With the integrated circuit industry facing concerns of the limits of miniaturisation for two-dimensional chips, 3D, vertically stacked circuits are expected to be the next major advance in computer processors.
But getting the vertical layers of a 3D chip to act in harmony is no mean feat, according to Eby Friedman, Distinguished Professor of Electrical and Computer Engineering at the University of Rochester.
Friedman liked designing a 3D chip to devising a traffic control system for the entire U.S. -- and then layering two more countries above the first, and somehow getting every bit of traffic from any point on any level to its destination on any other level.
With a team of researchers at the University of Rochester, Friedman has designed a 3D chip that vertically optimises key processing functions in the same was as how ordinary chips optimise functions horizontally.
Unlike past attempts at 3D chips, the Rochester chip is not simply a number of regular processors stacked on top of one another -- its design enables tasks such as synchronicity, power distribution, and long-distance signalling to function fully in 3D.
The design also accounts for different impedances that might occur from chip to chip, different operating speeds, and different power requirements.

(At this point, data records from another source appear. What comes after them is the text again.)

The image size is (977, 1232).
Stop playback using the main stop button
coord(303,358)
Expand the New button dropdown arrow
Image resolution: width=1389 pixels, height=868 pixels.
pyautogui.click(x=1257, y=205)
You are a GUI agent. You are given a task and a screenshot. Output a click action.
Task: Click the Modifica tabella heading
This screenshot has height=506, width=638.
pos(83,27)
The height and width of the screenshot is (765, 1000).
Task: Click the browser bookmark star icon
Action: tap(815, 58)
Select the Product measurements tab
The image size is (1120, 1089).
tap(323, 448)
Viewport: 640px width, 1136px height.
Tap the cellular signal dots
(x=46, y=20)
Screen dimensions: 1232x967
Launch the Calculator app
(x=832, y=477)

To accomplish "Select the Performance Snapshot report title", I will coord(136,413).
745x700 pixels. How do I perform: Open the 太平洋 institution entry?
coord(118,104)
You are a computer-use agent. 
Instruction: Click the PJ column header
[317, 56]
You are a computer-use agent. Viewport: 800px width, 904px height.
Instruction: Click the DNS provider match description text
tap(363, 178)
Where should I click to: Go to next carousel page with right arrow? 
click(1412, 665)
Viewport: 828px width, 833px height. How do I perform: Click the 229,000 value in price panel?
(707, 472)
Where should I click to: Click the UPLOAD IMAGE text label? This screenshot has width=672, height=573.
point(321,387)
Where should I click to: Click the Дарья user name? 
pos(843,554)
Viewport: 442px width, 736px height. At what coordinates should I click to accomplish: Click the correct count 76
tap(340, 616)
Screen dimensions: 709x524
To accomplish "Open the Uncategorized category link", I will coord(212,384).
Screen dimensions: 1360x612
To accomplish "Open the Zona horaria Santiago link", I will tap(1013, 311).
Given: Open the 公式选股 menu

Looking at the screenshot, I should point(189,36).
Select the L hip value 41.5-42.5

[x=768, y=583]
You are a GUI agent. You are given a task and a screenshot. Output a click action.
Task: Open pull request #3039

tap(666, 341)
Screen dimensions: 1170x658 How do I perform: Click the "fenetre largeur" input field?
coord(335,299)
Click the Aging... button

“I call it a cube now, because it's not just a chip anymore,” Friedman said. “This is the way computing is going to have to be done in the future.”
“When the chips are flush against each other, they can do things you could never do with a regular 2D chip,” he said.
The Rochester chip was fabricated at MIT and features millions of holes drilled into the insulation that separates the layers in order to allow for the myriad vertical connections between transistors in different layers.
Since each layer could be a different processor with a different function, such as converting MP3 files to audio or detecting light for a digital camera, Friedman says that the 3D chip is essentially an entire circuit board folded up into a tiny package.
He says the chips inside something like an iPod could be compacted to a tenth their current size with ten times the speed.
“Are we going to hit a point where we can't scale integrated circuits any smaller? Horizontally, yes,” he said.
“But we're going to start scaling vertically, and that will never end -- at least not in my lifetime. Talk to my grandchildren about that.”